As the oldest resident and the lottery’s most vocal proponent, Old Man Warner represents strict adherence to tradition. The younger townsfolk are nervous and solemn during the ceremony. Some, like the Watson boy, seem to have reservations about participating. In contrast, Old Man Warner proudly proclaims that he has been through 77 lotteries. For him, the lottery is necessary for the town’s survival. He is unable to envision a world without the lottery. Mr. and Mrs. Adams mention that other towns have given up the lottery. Old Man Warner claims that this will lead to nothing but trouble. He is scornful towards younger people, claiming that “nothing is good enough for them.” His resistance to change echoes the town’s steadfast upholding of the lottery as a tradition.

No one, even Old Man Warner, knows exactly when or why the lottery began. This sense of timelessness gives it power. Since they do not know why it began, they cannot be certain of what will happen if they stop it. Instead, they cling to it for fear that “trouble” will happen if they break with tradition. The culture of the town seems structured around the idea that the lottery is necessary for survival. Their unwillingness to question the lottery as a tradition suggests that change is a fundamental human fear. They would prefer to continue their brutal tradition rather than risk losing a longstanding part of their culture.

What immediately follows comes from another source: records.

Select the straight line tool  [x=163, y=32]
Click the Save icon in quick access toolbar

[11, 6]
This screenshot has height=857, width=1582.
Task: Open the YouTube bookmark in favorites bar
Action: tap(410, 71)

However, the townspeople's adherence to tradition is inconsistent. For example, they refuse to make a new box, but they were willing to switch to paper over wood chips. They are reluctant to let a woman draw for her household, yet they have long since dispensed with the ceremonial rituals. This inconsistency suggests that tradition for the sake of tradition is meaningless. The townsfolk agreed to start using paper over traditional wood chips because the population of the town had grown. Through this detail, Jackson suggests that as the cultural context of the world changes, so should its traditions. While the wood chips made sense for a smaller population, they do not for a larger one. Similarly, just as the lottery used to make sense, an increasing number of villages are questioning its presence in a more modern world. Jackson uses “The Lottery” to ask readers to question the traditions of the world around them.

Expert Q&A

The village's continued participation in the lottery and its underlying purpose

The village continues to participate in the lottery primarily out of tradition and an unexamined adherence to the past. Despite losing the original paraphernalia and forgetting parts of the ritual, the villagers persist because it's what they've always done. This blind routine is reinforced by irrational fears, such as Old Man Warner's belief that ending the lottery would lead to chaos and poor harvests.